Colombian authorities on Tuesday said they have arrested 14 alleged members of the officially demobilized EPL rebel group.
“CTI captured 14 extraditable members of the organization of the narco-trafficker Victor Navarro Serrano, alias ‘Megateo’,” the Prosecutor General’s twitter account said.
The alleged gang members who have been requested by the Court of the Southern District of Florida on charges of drug-trafficking and money laundering, were arrested as the result of a two year operation to uncover a drug-trafficking operation from Colombia to the U.S. and Europe, according to Radio Caracol.
The raids were carried out in at least five Colombian cities including Bogota and Medellin, where unsuspecting gang members were allegedly caught with important documentation, and $10 million was said to have been seized in houses used for money laundering in Bogota.
The rebel-turned-drug-trafficker Megateo, labelled as “one of the most feared and beligerent men” in the northern Colombian Catatumbo region where he controls drug operations, has a one million dollar reward on his head.

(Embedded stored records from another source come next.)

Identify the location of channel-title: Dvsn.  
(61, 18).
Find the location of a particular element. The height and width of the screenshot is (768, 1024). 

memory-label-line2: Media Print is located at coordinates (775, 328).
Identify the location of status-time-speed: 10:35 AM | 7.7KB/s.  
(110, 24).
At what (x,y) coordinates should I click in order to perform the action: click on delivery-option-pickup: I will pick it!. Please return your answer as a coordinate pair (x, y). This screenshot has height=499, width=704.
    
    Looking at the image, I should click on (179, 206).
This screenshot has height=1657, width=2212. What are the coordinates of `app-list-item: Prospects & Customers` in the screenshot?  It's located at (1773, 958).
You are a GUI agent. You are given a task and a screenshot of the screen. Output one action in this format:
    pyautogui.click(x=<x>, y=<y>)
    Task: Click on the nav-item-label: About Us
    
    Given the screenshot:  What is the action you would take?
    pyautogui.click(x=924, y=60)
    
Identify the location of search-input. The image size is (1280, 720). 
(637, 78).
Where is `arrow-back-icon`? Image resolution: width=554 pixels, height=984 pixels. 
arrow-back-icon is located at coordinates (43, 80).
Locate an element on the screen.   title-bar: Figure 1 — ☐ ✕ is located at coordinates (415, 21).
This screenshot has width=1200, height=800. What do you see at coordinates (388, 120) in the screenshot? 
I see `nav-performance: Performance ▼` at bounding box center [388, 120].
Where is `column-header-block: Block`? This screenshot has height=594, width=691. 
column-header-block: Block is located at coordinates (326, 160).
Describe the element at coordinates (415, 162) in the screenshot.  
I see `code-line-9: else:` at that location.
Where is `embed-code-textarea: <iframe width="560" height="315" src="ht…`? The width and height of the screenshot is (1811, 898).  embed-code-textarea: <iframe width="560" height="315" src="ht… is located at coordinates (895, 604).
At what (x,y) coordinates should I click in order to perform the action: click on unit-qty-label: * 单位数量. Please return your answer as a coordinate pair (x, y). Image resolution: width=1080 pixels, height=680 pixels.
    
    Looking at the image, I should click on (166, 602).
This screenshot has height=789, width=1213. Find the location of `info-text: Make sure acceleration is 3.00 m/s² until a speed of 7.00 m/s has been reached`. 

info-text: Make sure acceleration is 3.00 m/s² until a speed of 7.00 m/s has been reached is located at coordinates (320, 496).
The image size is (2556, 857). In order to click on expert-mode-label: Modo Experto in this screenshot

In 2006 Megateo, head of a dissident faction of the EPL guerrilla movement which officially demobilized in 1991, allegedly ordered an assault on authorities in the northern Santander department which resulted in the deaths of 10 detectives and six soldiers.
In the aftermath of this devastating assault Megateo went into hiding, but soon became a major drug lord in the region, allegedly now producing up to two tons of cocaine a month and with major operations in arms trafficking, drug trafficking, assassinations, extortion and kidnapping.
According to newspaper El Tiempo, police say the gang is responsible for the deaths of approximately 100 soldiers due to mines and explosives detonated to avoid capture.
The organization, which has alleged ties with the FARC guerrilla group, the smaller ELN, and members of the “Rastrojos” and “Urabeños” criminal gangs, allegedly transported drugs through Central America and the Caribbean to contacts in Holland and the U.S.